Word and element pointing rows

+===+

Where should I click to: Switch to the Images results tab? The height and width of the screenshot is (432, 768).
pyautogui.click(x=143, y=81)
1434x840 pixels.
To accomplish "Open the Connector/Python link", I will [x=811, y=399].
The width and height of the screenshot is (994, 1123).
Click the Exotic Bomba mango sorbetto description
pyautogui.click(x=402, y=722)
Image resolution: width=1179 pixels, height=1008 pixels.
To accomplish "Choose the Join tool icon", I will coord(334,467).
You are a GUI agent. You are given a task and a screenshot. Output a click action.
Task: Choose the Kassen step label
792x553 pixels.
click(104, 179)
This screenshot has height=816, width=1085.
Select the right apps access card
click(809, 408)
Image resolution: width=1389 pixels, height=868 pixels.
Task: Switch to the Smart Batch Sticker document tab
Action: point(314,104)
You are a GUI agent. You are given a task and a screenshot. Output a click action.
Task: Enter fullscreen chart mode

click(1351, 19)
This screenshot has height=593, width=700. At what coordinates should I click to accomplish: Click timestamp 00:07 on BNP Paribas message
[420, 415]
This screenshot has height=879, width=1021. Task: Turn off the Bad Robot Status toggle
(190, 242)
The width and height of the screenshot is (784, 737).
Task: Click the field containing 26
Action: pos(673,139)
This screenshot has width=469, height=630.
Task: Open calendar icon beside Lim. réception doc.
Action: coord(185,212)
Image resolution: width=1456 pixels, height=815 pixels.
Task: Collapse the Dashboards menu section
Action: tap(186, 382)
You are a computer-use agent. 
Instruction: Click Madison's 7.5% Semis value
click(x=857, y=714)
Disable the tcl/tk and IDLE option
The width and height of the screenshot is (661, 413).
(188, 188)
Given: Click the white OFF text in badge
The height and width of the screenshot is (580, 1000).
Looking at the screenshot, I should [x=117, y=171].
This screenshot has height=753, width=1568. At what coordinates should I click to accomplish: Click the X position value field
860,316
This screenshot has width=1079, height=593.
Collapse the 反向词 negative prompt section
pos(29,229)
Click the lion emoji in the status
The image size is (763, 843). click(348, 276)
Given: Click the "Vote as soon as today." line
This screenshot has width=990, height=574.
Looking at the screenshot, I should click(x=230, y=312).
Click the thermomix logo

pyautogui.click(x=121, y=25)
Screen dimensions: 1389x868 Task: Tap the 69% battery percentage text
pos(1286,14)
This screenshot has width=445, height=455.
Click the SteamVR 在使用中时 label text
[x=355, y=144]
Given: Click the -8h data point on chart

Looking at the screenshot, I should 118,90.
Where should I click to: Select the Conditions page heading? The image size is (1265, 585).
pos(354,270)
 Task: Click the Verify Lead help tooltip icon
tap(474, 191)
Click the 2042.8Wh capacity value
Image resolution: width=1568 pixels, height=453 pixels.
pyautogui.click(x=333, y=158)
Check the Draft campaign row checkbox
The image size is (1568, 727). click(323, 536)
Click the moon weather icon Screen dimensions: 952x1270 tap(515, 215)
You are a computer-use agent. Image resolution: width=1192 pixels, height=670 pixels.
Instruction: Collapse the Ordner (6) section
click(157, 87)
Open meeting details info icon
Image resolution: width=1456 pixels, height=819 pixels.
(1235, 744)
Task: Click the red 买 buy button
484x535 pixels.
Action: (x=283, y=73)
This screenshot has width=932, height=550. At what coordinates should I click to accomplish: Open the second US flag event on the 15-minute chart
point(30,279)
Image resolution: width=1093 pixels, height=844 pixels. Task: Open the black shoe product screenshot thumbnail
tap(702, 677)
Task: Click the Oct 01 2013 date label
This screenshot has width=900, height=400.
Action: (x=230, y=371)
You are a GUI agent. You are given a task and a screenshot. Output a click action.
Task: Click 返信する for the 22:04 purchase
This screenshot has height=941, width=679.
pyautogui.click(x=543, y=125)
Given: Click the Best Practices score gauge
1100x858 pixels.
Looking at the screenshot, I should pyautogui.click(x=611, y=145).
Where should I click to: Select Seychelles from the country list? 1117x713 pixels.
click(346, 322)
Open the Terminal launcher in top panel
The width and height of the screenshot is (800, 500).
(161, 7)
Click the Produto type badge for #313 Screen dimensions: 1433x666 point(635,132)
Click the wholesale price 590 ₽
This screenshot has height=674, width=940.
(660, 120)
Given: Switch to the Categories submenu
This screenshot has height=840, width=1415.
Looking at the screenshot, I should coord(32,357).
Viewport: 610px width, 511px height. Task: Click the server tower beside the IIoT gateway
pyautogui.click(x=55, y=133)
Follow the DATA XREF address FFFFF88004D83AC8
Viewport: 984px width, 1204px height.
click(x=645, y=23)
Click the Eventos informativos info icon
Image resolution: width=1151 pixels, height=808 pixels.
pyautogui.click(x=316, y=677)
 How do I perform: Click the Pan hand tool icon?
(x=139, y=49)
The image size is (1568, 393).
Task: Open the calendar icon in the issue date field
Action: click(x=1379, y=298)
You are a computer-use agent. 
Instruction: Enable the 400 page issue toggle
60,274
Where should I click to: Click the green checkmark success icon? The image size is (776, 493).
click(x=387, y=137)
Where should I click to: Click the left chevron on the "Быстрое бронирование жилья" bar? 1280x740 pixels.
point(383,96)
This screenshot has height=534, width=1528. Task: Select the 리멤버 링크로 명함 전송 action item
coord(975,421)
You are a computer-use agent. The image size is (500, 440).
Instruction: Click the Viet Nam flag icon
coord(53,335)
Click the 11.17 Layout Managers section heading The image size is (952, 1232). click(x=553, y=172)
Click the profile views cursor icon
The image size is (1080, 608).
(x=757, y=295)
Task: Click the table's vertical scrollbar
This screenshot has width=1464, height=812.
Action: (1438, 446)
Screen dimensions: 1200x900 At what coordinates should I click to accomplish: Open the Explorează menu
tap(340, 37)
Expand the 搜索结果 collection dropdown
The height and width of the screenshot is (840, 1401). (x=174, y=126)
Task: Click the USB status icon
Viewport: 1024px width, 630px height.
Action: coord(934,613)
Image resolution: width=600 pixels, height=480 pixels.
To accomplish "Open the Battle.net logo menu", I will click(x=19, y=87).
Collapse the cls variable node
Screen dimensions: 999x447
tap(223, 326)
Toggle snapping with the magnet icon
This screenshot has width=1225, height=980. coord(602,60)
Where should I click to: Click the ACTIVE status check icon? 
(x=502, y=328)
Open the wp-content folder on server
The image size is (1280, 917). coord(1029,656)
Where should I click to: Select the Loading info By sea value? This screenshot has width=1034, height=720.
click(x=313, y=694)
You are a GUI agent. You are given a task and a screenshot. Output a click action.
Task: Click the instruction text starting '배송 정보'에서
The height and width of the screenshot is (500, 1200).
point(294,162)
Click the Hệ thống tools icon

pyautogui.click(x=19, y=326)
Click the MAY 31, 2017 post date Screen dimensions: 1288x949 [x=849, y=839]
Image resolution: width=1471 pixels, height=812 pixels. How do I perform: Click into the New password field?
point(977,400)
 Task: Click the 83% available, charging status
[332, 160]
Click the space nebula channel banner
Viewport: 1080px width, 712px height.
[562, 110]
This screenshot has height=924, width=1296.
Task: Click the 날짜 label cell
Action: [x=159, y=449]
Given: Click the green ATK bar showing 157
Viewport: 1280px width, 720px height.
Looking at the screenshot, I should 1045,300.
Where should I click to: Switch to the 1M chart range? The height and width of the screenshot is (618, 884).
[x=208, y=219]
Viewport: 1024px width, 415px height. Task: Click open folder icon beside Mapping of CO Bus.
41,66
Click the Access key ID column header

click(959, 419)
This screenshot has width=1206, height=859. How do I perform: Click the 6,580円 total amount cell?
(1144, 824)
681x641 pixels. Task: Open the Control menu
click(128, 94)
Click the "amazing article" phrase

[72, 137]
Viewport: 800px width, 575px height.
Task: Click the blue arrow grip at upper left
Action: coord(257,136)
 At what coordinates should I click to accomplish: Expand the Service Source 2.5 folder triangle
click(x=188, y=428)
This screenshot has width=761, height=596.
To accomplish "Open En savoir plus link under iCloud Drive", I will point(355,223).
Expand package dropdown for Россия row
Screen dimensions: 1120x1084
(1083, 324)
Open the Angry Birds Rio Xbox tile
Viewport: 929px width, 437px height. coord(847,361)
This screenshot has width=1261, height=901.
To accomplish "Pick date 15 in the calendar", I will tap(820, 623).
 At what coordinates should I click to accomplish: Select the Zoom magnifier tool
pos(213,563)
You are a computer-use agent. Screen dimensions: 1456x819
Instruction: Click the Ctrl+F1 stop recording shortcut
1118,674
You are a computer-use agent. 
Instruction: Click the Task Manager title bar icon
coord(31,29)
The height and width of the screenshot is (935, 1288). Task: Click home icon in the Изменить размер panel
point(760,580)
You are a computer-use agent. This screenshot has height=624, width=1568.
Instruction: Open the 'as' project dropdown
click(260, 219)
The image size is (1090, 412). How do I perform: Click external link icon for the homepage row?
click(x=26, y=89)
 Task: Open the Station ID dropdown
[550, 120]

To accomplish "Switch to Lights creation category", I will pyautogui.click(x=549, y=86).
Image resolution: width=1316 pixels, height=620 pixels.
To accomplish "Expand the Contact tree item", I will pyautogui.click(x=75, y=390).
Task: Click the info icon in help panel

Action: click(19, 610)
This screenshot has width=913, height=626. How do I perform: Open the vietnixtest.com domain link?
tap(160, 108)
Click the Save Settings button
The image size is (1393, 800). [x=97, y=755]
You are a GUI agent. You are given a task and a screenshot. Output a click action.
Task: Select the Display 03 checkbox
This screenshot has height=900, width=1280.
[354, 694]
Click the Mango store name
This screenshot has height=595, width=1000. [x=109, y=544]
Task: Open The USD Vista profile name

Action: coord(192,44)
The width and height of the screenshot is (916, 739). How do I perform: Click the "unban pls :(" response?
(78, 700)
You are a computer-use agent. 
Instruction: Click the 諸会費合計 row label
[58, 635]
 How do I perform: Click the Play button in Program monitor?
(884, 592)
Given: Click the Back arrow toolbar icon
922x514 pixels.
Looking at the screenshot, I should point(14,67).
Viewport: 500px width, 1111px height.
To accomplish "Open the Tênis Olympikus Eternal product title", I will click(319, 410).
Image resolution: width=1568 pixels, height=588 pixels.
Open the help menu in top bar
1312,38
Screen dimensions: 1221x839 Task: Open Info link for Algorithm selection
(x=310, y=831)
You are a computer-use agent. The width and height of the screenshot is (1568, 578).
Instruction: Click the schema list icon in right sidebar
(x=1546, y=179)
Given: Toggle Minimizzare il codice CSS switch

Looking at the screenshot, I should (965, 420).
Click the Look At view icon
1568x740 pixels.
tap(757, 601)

+===+

Rewrite the rows from the line with "Where should I click to: Select the Conditions" to the line with "(1235, 744)" as a Markdown table with the columns No. and Line, numbering each line and omitting blank lines.

■ RESULT OF THIS TASK ■
| No. | Line |
|---|---|
| 1 | Where should I click to: Select the Conditions page heading? The image size is (1265, 585). |
| 2 | pos(354,270) |
| 3 |  Task: Click the Verify Lead help tooltip icon |
| 4 | tap(474, 191) |
| 5 | Click the 2042.8Wh capacity value |
| 6 | Image resolution: width=1568 pixels, height=453 pixels. |
| 7 | pyautogui.click(x=333, y=158) |
| 8 | Check the Draft campaign row checkbox |
| 9 | The image size is (1568, 727). click(323, 536) |
| 10 | Click the moon weather icon Screen dimensions: 952x1270 tap(515, 215) |
| 11 | You are a computer-use agent. Image resolution: width=1192 pixels, height=670 pixels. |
| 12 | Instruction: Collapse the Ordner (6) section |
| 13 | click(157, 87) |
| 14 | Open meeting details info icon |
| 15 | Image resolution: width=1456 pixels, height=819 pixels. |
| 16 | (1235, 744) |